The full-length AP-2α probe used previously hybridizes to all AP-2 mRNAs because of highly conserved 3′ sequences. To distinguish between AP-2 mRNAs, we used cDNA probes containing the 5′ divergent sequences of AP-2α and AP-2γ (Materials and Methods). This analysis shows that both AP-2α and AP-2γ mRNAs are expressed in JEG-3 cells (see Fig. 7). While the PCR and northern analysis suggest the possibility that AP-2α protein is present, to date only AP-2γ protein has been isolated from JEG-3 cells (Fig. 5). A unique probe targeting AP-2β was not used because AP-2β levels are extremely low in both the placenta and the embryo (28).
AP-2 contributes to cAMP-induced expression of the hCG α-subunit gene
Activation of a cAMP-regulated pathway increases hCGα gene expression as measured by transfection assay.
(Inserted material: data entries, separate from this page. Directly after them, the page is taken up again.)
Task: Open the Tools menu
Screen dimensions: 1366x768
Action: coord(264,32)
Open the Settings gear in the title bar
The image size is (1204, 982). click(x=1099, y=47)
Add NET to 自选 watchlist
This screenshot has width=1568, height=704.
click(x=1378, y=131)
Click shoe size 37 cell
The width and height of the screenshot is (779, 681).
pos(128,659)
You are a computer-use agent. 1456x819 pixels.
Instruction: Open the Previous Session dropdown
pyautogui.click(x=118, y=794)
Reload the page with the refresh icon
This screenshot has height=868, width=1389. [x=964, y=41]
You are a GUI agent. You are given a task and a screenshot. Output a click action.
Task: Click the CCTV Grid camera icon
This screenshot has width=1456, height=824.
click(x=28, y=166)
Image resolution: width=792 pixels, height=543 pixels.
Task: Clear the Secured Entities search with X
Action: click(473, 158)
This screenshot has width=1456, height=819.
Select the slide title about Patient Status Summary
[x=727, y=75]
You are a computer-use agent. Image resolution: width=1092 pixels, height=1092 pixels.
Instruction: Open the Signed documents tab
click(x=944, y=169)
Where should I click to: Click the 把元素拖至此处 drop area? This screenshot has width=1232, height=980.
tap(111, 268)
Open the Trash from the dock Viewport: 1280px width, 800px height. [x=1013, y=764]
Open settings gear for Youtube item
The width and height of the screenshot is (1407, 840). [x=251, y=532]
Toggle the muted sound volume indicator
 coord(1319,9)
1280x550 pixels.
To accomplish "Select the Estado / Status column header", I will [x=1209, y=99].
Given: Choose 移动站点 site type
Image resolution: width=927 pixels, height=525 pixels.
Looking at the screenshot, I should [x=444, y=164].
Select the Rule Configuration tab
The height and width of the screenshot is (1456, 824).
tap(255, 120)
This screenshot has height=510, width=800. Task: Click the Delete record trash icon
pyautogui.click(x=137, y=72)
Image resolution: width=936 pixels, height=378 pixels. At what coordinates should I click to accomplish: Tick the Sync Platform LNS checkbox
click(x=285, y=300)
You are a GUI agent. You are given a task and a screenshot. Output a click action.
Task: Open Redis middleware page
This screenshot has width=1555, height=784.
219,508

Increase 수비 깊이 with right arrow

The CRE and GATA elements have been shown to respond but the role of AP-2 has not been addressed. To investigate the role of the cis-acting elements and their interactions in cAMP-regulated expression of the α-subunit gene, we introduced base sub-stitutions into the placenta-specific enhancer that prevent binding to the AP-2 site, the GATA site and the CRE (4,9,15). The cAMP-induced expression of each site, along with different combinations of mutated sites, was assessed within the context of the intact promoter by performing transient expression assays (Fig. 6). As expected, the cAMP-induced response is mediated primarily through the CRE. In addition, as shown previously, the GATA site confers induction in response to cAMP (10). However, in the absence of both the CRE and GATA sites, stimulation of the cAMP pathway by forskolin induces AP-2-driven expression 6.5-fold, an effect that is lost upon mutation of the TSE. The ability of the hCGα AP-2 site (TSE) to mediate cAMP induction is consistent with the observation that AP-2 family members mediate cAMP and kinase C responsiveness in a number of genes (20,21). Accordingly, we tested whether forskolin affects AP-2 family mRNA levels in JEG-3 cells (Fig. 7, lanes 4, 6 and 8). Because the full-length probe reacts with all AP-2 mRNA species, probes specific for the unique sequences in the 5′-region were generated and used to distinguish between AP-2α and AP-2γ (as noted above). AP-2α mRNA is increased between 1 and 8.5 h following forskolin induction. At 3 h, AP-2α mRNA expression is 2- to 3-fold higher in cells treated with forskolin versus cells treated with ethanol vehicle. In contrast to AP-2α mRNA expression, which is induced in response to cAMP (Fig. 7, lanes 4, 6 and 8), AP-2γ levels remain constant regardless of forskolin induction (Fig. 7, lanes 4, 6 and 8).
Figure 6.
The TSE/AP-2 binding site contributes to cAMP-induced expression in JEG-3 cells. The transcriptional activity of wild-type and mutant α-subunit enhancer/promoter expression vectors was determined by transfection into the placental trophoblast cell line JEG-3. CAT expression plasmids contain the human α-subunit gene from –224 to +60 (with one of the two 18 bp CRE repeats deleted) with either wild-type or mutant CREs, TSEs and GATA elements. The presence of the wild-type TSE, GATA and CRE elements for each transfected plasmid is indicated by an oval, diamond and triangle, respectively. An X indicates a mutation. cAMP-regulated expression was analyzed by treating JEG-3 transfected cells with forskolin for the 12–14 h before harvest. Fold cAMP activation is the ratio of the induced transcriptional activity brought about by forskolin treatment divided by the basal activity for that individual expression vector. Units of CAT activity were normalized to the internal control β-galactosidase activity. CAT/β-galactosidase activity values were normalized to the basal activity of the wild-type α-subunit gene expression vector. All values are means of three independent transfection experiments, with error bars representing SEM.
DISCUSSION
The hCG α-subunit gene is coordinately regulated by the family of AP-2 proteins, the zinc finger transcriptional regulators GATA-2 and GATA-3 and the ubiquitous cAMP-sensitive activator CREB. In addition, AP-2 proteins are major regulators of the hCGβ gene and, as such, act to coordinate expression of both hCG subunit genes in placenta. AP-2 has now been found to regulate a number of placental genes, but the recent discovery that there is a family of AP-2 proteins, encoded by three independent genes (α, β and γ), makes it imperative that the roles of the individual proteins be determined. Previous studies point towards a possible role for AP-2α in hCGα and hCGβ regulation. However, we provide evidence, including amino acid sequence identity, that AP-2γ is present in the AP-2 protein complex binding the TSEs.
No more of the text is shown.